The whole idea is to isolate the kernel so people can’t do things like root kits and such to protect the user from things much more severe than a format.
Hell, you can pop a CD or floppy into any computer and boot off of it (hell, a USB drive too) and completely delete the partition tables, but what exactly is that going to do other than a simple inconvenience.
Nope… Wrong.
An administrator account CANNOT do this without extra “are you sure”?
“are you VERY sure?”
dialogs…
Try it for yourself.
The problem is that real security requires real work to maintain. Users are unwilling or unable to do that work. Hence nothing but an appliance will keep them from getting rooted. An appliance that is maintained by a third party for a fee, like the ISPs. A cross between a thin client and today’s computer. Course this would require broadband to do.

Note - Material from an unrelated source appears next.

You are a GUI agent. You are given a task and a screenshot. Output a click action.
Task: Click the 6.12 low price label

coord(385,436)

Assembler wizards had plenty of time to train kernel hacking on starforce protection, which had very advanced kernel-level protection (it’s own virtual machine with code translation, on-fly decryption, trapping some parts of kernel to prevent cd-rom emulators of working and other fun stuff). Windows kernel doesn’t stand any chance here, at least not first generation of this protection.

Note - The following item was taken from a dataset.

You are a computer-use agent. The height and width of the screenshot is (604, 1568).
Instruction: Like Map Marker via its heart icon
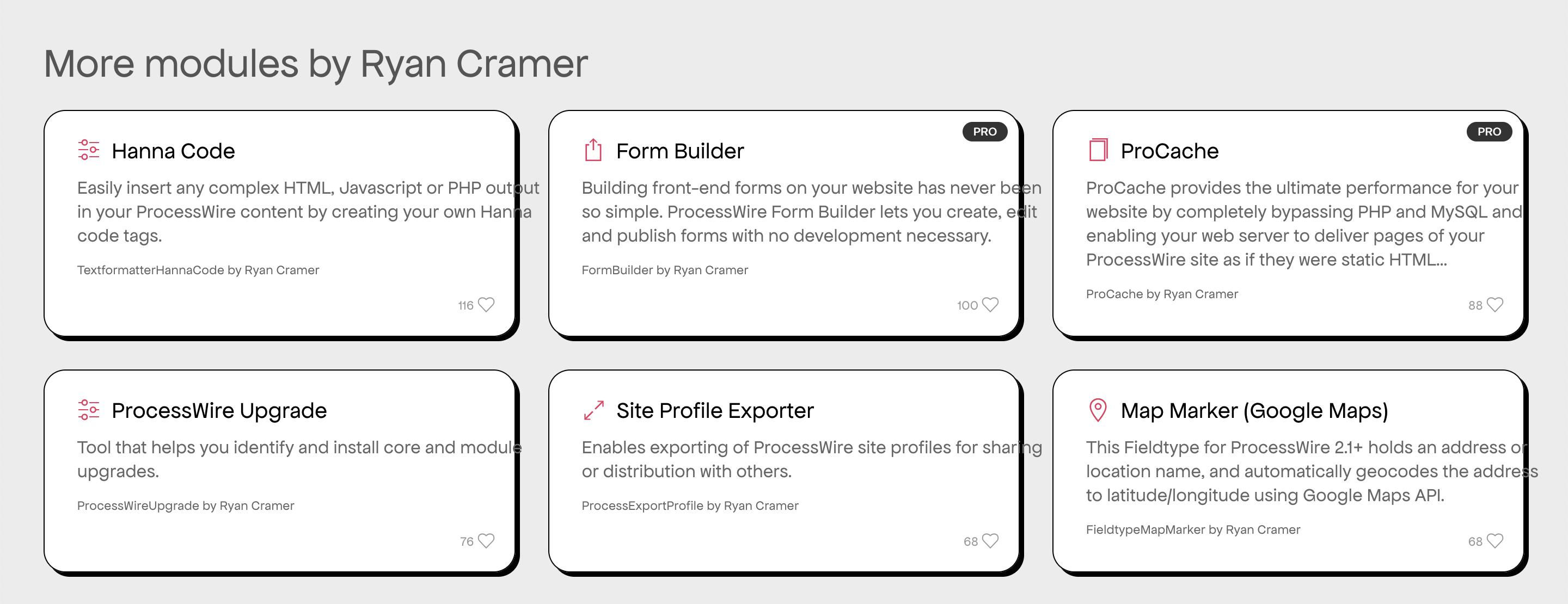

It’s prime purpose is to safeguard DRM software from unsigned kernel code and of course it will be a prime target for thousands of hackers (for example those who’ll want to rip HD movies). Only with hardware TCPA (which as far as it’s known, still isn’t present on most desktop machines) things will get harder.

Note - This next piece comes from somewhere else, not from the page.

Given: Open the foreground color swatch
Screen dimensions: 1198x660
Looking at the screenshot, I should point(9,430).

Those who are saying the dude is talking out of his ass are bang on, but I believe the point of the article is to say that PatchGuard will not protect from the bad guys, although it will make it illegal for good guys to try and make it better.
PatchGuard will not protect from the bad guys, although it will make it illegal for good guys to try and make it better.
Everything man made can be circumvented.It’s just a matter of time till somebody with a higher skill set comes along.
Can Symantec garantee it’s software is 100% safe?
Neither can hardly any software vendor.
I’m the latest person who would take the sword and defend MS.However i personally think OS vendors should be more into MAC’s similar to SELinux,Grsecurity,RSBAC..
It’s furthermore perfectly feasonable to provide third parties MAC policy govnerned interfaces for their additional services.
Take a look at SkyWing and Skape’s paper on uninformed.net: http://uninformed.org/index.cgi?v=3&a=3
PatchGuard has already been fully analyzed in its current form. The whole point of this system, though, is that it’s undocumented and obfuscated, so Microsoft could change it with any Windows Update, breaking any rootkits out there. PatchGuard is a good thing, because I really don’t trust Symantec to do a better job at Kernel Security than the architects of the NT kernel itself. If you look at the rest of that site, you’ll see an article on the nastiness that Kaspersky does against Windows (hotpatching the context-switching code in an unsafe manner).
PatchGuard is definitely about protecting the DRM measures in Windows, but it also has some positive effects on system stability. People are going to stop trying to do stupid things to critical code paths in the kernel. And rootkits would likely get broken by new updates to Windows.